### Aim of the task
Upon reaching the line that contains "Task: Choose the 6M period tab" in the records below, begin repeating every line exactly through the last one, skipping pictures.

----- Data for this exercise -----

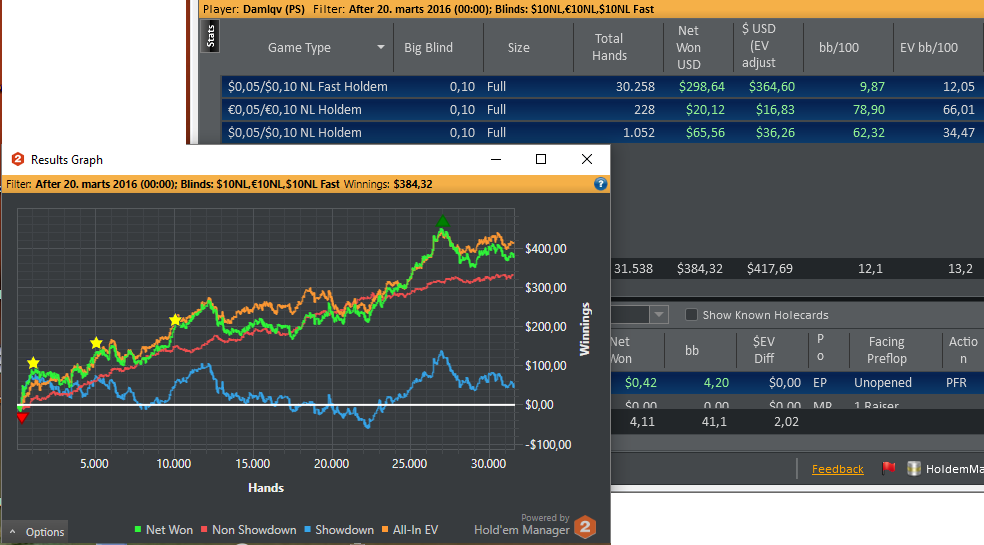The width and height of the screenshot is (984, 545).
Task: Sort by the bb/100 column header
Action: [x=838, y=48]
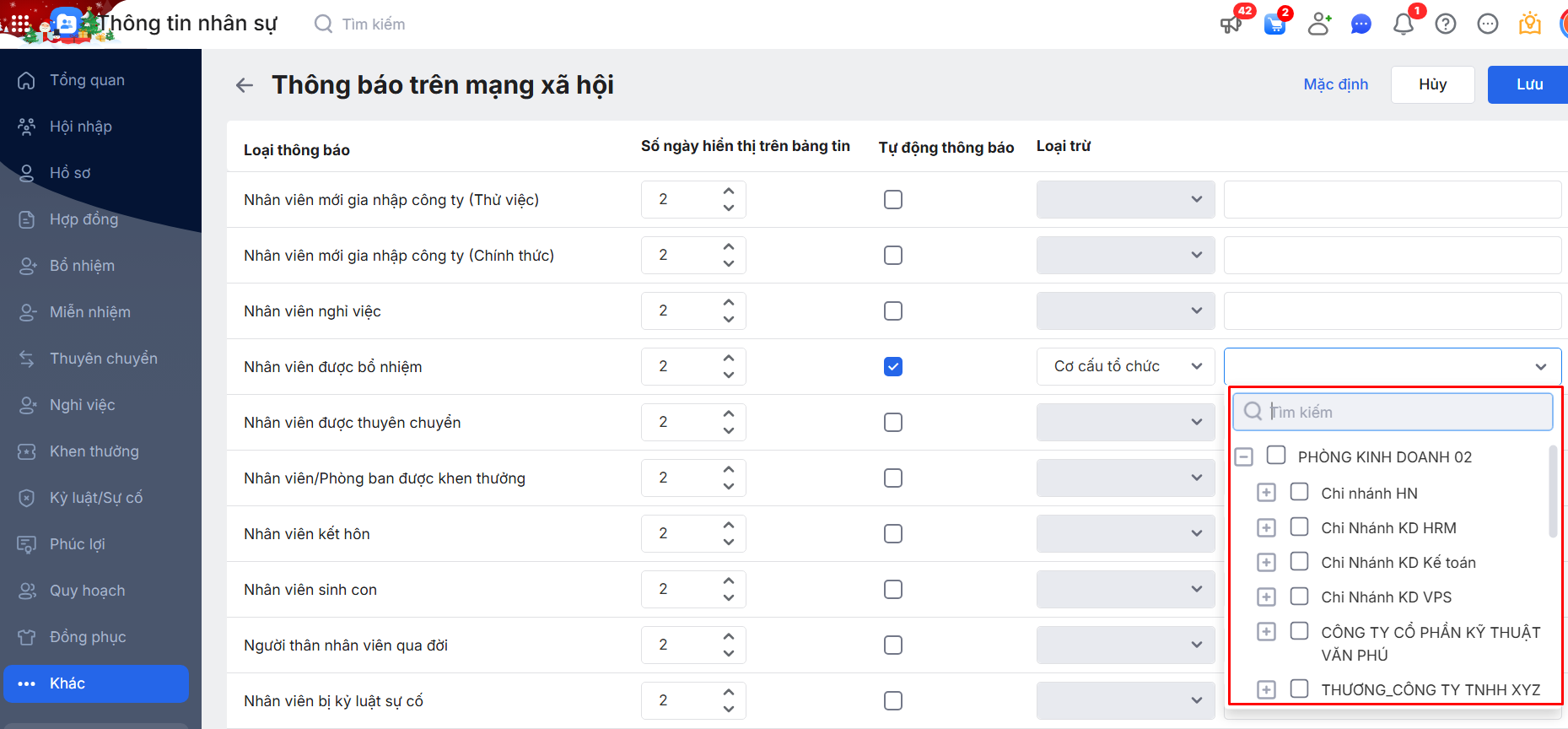Screen dimensions: 1568x729
Task: Go to "Hợp đồng" in sidebar
Action: tap(84, 219)
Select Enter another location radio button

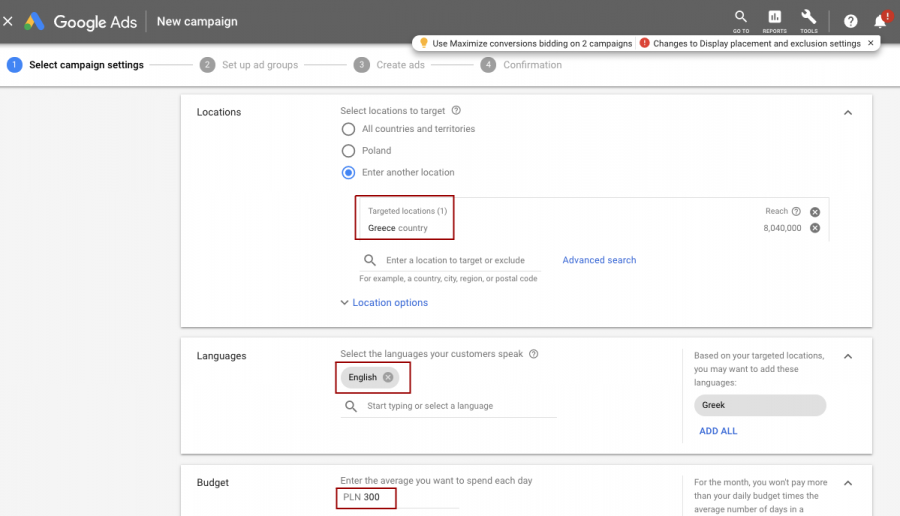point(348,172)
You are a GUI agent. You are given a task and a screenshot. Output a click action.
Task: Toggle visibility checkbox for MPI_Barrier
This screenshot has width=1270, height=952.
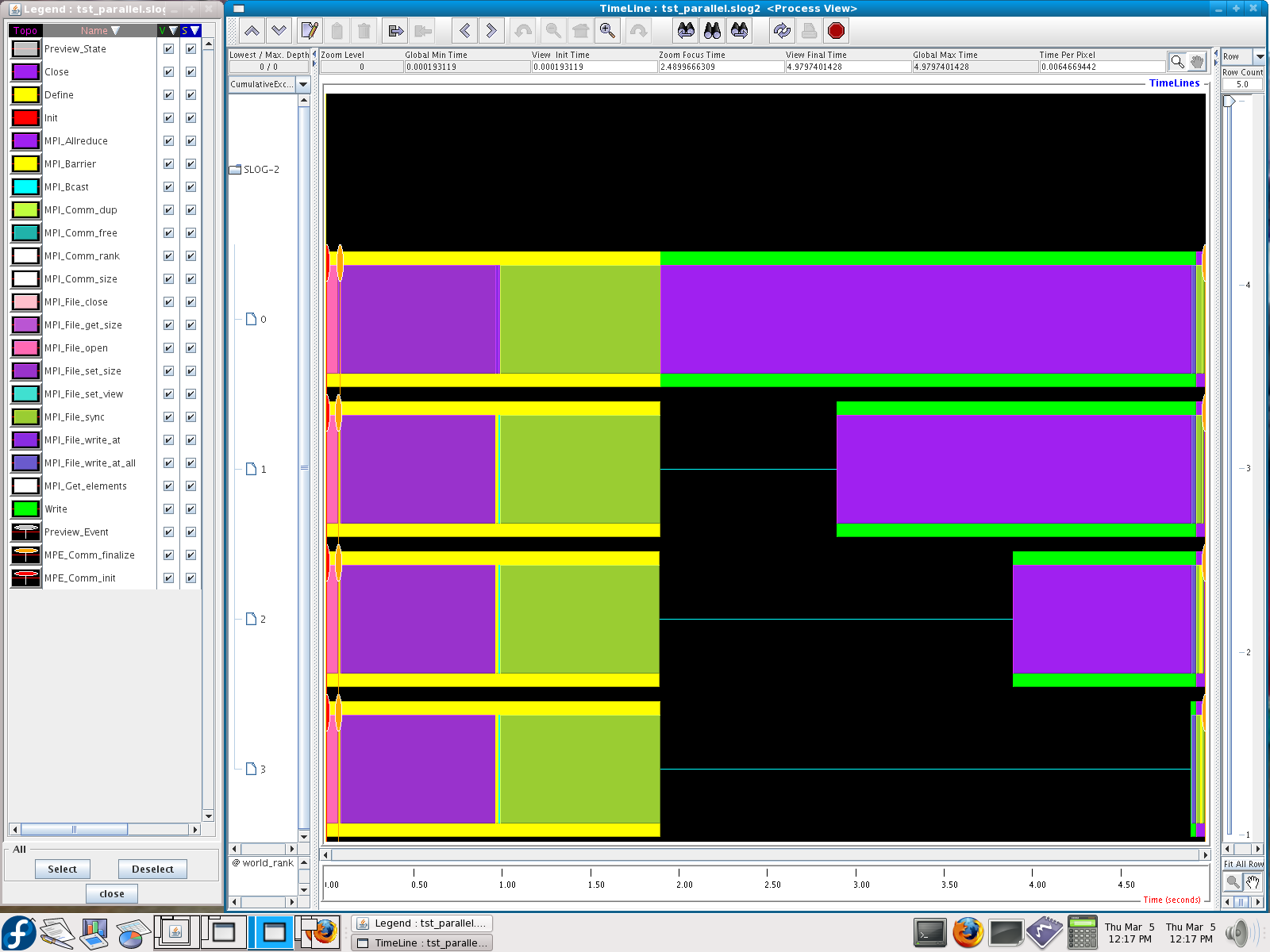168,164
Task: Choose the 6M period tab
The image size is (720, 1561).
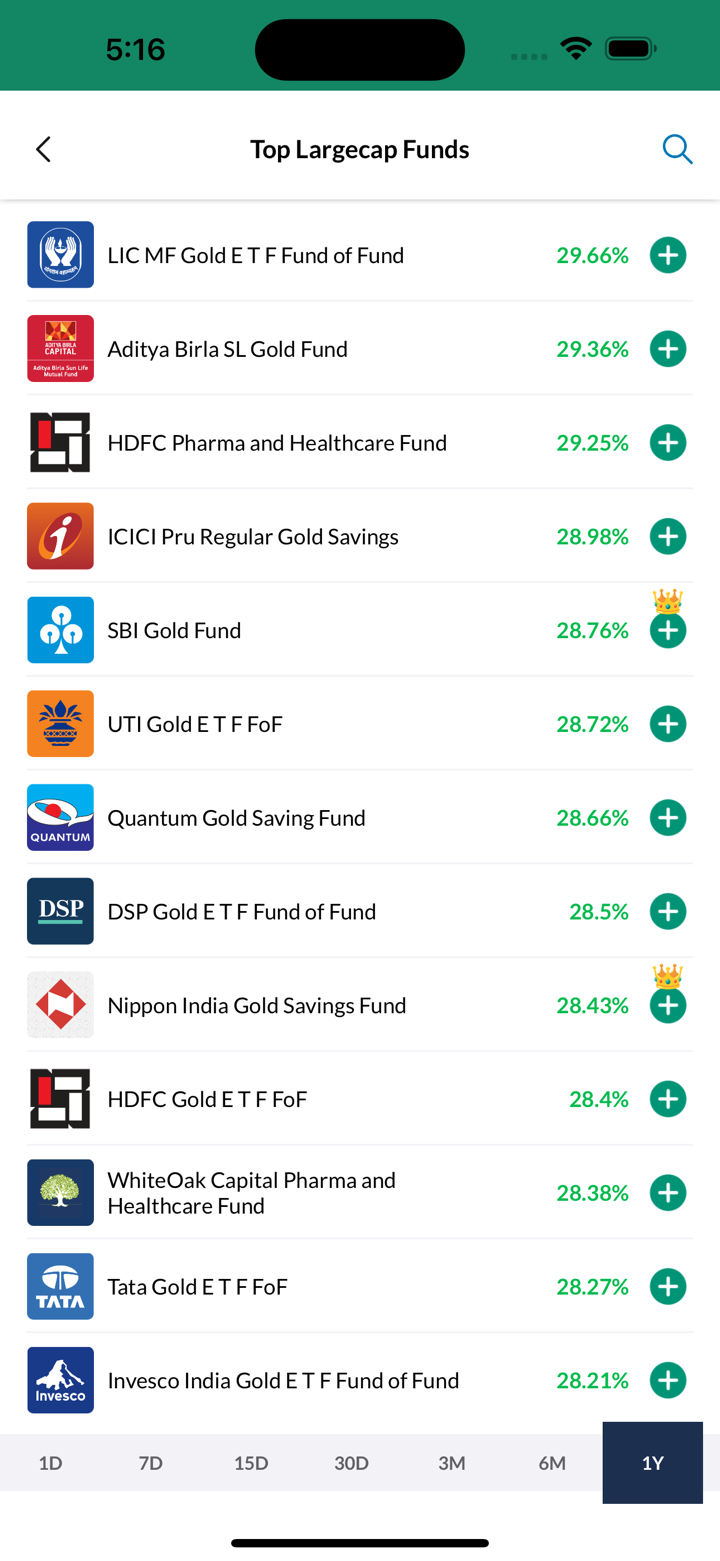Action: pyautogui.click(x=552, y=1463)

-----

### Response to the exercise
Task: Choose the 6M period tab
The image size is (720, 1561).
Action: pyautogui.click(x=552, y=1463)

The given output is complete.